# Exercise description
Report every line of the data where the string "chevron" appears.

# Extracted material
↓
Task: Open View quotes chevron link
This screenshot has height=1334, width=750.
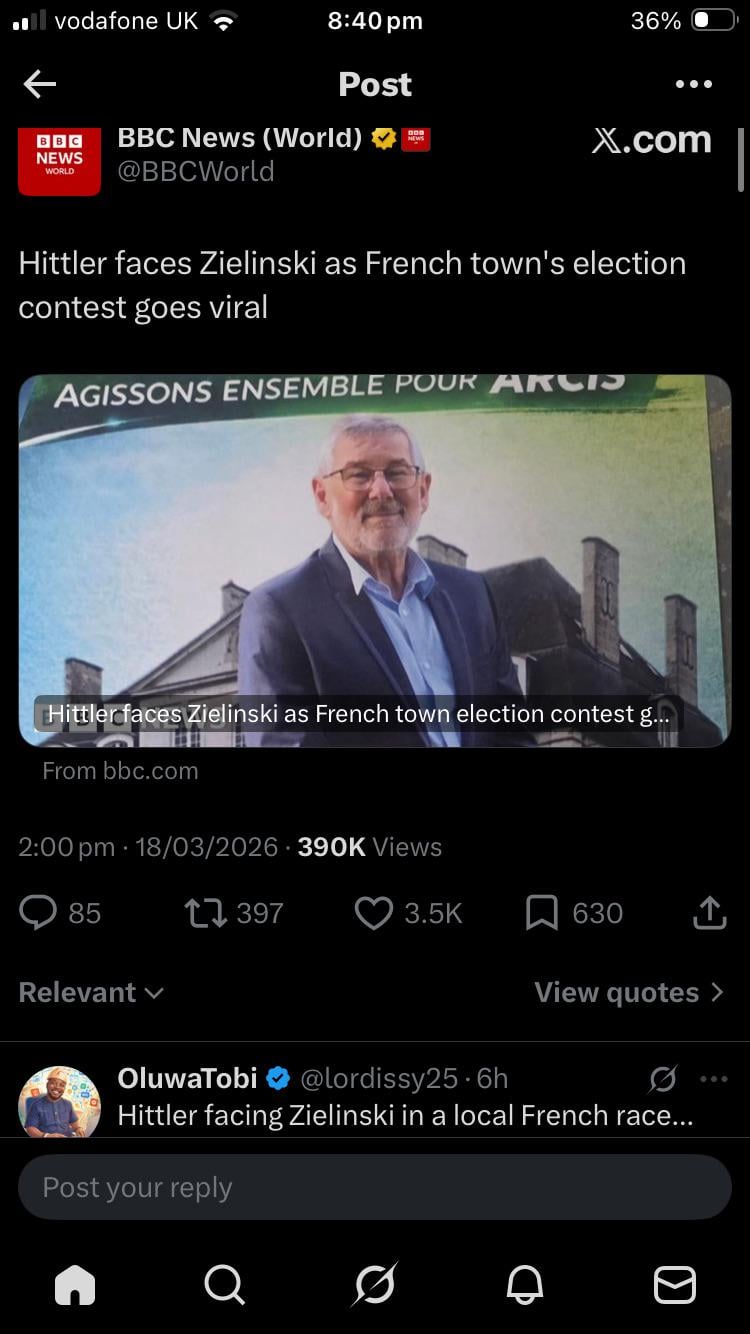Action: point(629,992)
↑
↓
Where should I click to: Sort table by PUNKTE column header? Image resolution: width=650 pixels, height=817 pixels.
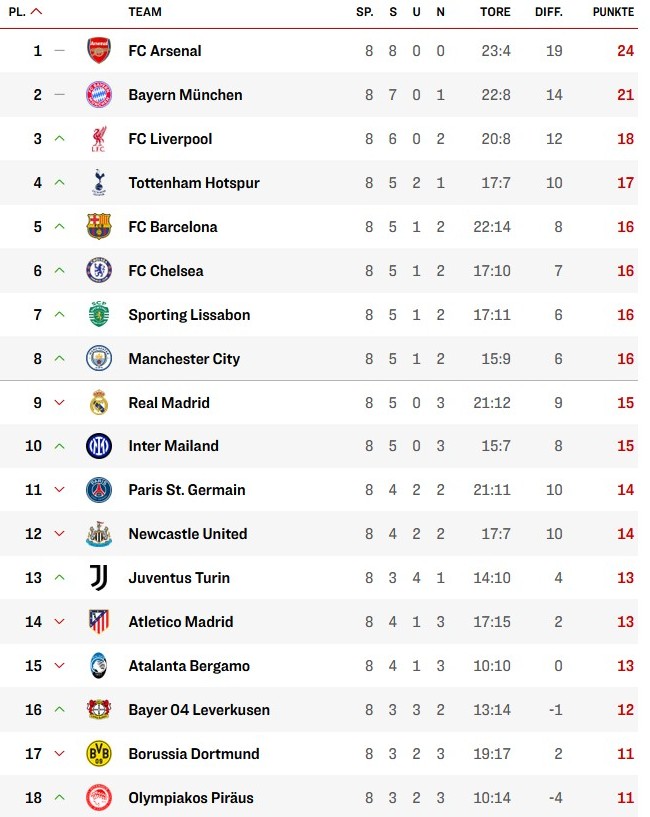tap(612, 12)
↑
↓
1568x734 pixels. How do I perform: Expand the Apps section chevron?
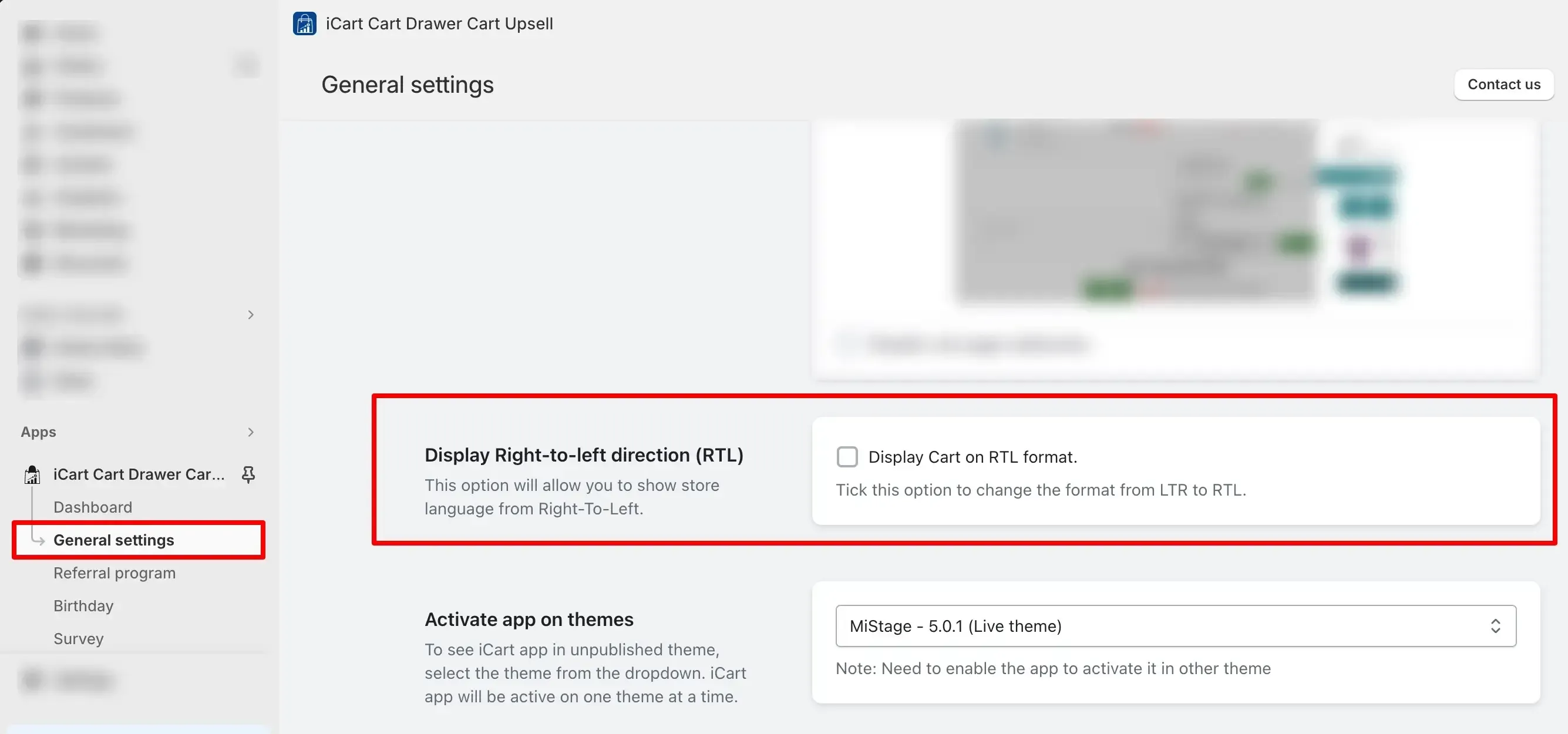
↑
# Task result
Task: Open View quotes chevron link
1568x734 pixels. How do I perform: Expand the Apps section chevron?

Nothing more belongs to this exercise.